## Task instructions
Here is a listing. Write it all out again exactly, but not its pictures.

------------------------

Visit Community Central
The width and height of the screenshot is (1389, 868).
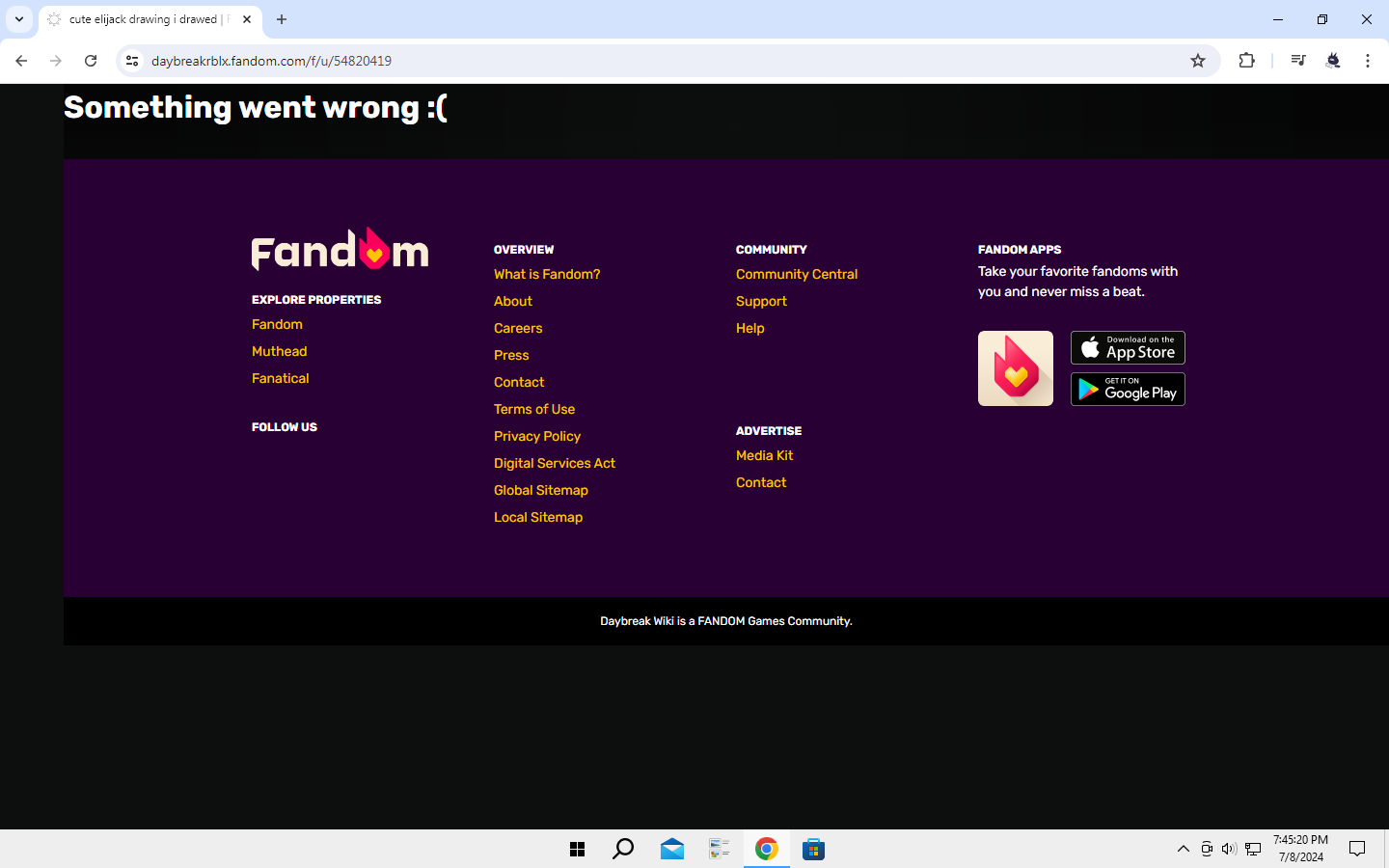click(797, 274)
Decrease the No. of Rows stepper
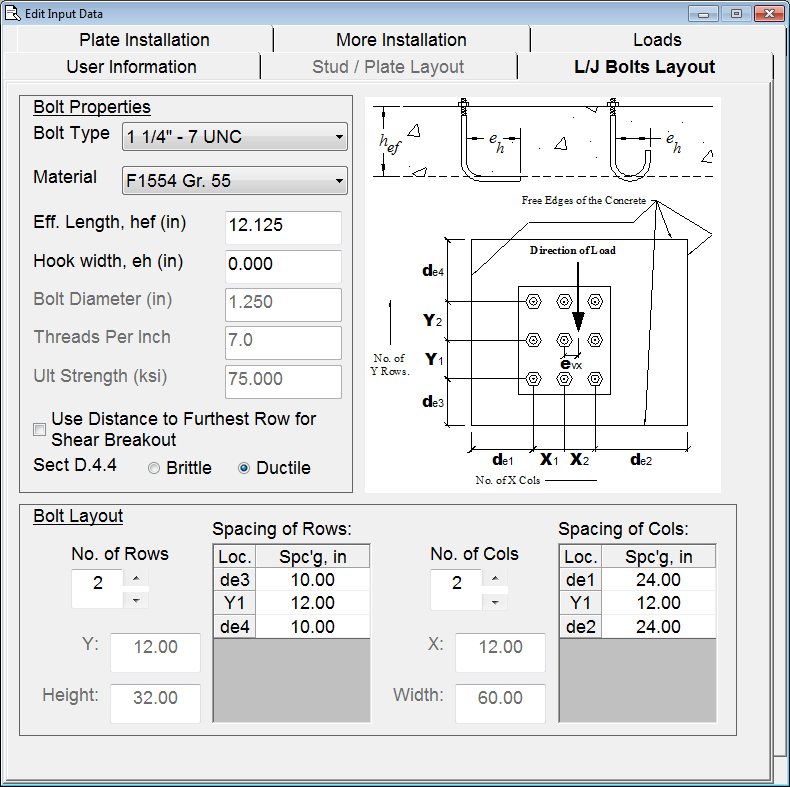790x787 pixels. pos(137,601)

------------------------

## Result of this task
Visit Community Central
The width and height of the screenshot is (1389, 868).
click(797, 274)
Decrease the No. of Rows stepper
790x787 pixels. pos(137,601)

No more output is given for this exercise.